What is being asked: Only the count is expected: the number of lines below that contain "computer".

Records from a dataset

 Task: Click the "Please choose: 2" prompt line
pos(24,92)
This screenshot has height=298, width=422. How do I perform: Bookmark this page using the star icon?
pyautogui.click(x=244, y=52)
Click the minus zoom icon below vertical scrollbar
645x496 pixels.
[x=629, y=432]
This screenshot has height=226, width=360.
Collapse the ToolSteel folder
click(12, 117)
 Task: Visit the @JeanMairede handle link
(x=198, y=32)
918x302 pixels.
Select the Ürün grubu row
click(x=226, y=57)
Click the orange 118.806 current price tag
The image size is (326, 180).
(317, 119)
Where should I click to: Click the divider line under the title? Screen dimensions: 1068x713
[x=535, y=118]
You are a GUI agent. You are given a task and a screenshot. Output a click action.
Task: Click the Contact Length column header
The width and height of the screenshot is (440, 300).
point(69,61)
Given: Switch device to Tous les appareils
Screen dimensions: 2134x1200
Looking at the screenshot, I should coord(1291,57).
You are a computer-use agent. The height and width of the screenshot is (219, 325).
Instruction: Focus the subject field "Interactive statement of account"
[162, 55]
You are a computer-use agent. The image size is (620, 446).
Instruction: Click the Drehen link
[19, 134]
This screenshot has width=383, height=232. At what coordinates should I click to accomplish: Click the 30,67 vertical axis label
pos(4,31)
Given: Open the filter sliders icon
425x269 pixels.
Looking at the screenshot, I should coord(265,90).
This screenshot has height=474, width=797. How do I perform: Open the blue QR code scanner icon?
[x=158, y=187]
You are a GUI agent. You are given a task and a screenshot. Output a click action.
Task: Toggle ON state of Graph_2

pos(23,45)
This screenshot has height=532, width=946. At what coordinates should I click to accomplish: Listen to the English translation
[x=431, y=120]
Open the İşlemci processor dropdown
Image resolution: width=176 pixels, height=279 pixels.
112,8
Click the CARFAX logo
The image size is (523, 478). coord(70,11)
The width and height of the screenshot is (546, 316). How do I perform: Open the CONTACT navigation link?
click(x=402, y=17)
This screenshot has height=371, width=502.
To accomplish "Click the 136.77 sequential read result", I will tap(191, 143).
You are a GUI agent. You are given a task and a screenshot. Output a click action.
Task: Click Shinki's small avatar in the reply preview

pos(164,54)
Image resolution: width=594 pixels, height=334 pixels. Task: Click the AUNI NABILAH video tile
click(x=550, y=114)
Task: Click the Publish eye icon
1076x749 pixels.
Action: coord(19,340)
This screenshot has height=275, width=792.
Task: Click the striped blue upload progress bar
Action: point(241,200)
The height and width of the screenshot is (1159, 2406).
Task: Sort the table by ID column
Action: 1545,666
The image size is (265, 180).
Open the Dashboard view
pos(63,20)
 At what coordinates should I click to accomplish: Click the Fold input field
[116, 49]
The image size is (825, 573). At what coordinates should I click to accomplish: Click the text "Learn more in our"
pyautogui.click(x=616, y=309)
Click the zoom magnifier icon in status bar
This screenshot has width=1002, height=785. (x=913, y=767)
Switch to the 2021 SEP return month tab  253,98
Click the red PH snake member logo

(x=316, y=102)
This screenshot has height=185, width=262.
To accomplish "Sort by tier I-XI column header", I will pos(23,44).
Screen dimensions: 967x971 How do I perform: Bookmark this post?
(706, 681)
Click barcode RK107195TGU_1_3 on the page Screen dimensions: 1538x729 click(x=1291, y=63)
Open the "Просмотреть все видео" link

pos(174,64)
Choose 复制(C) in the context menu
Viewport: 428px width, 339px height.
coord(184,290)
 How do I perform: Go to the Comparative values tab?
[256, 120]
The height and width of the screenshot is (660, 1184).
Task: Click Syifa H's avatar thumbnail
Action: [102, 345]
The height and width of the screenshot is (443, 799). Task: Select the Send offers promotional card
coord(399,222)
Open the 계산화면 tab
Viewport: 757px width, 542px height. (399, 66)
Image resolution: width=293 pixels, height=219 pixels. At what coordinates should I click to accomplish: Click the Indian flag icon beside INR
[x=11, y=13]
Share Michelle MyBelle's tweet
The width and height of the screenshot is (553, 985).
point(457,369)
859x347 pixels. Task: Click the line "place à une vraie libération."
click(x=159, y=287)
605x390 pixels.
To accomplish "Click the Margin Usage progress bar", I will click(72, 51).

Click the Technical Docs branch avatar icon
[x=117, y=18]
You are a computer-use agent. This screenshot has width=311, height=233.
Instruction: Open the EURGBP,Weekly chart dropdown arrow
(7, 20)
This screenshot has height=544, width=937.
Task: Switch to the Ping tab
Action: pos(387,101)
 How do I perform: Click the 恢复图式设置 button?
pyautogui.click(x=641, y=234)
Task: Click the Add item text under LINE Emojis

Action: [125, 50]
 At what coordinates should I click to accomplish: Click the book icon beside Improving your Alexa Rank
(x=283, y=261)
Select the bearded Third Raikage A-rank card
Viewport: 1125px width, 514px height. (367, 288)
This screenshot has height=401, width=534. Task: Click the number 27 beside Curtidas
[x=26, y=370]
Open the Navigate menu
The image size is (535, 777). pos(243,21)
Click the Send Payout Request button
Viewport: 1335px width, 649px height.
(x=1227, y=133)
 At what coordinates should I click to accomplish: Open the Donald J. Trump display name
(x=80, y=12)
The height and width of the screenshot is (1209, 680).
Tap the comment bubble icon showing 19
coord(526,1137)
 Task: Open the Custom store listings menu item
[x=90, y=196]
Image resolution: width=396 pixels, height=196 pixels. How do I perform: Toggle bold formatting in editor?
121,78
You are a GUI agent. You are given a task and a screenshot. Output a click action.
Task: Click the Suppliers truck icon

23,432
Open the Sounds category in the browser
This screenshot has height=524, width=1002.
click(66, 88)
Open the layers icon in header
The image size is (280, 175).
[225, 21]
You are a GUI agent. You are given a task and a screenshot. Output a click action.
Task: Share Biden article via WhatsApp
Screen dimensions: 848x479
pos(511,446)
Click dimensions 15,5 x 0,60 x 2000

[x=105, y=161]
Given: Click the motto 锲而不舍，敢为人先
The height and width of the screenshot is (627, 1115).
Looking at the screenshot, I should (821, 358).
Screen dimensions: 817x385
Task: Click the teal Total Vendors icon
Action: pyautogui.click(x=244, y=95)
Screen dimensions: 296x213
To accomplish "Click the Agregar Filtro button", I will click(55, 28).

Expected answer: 3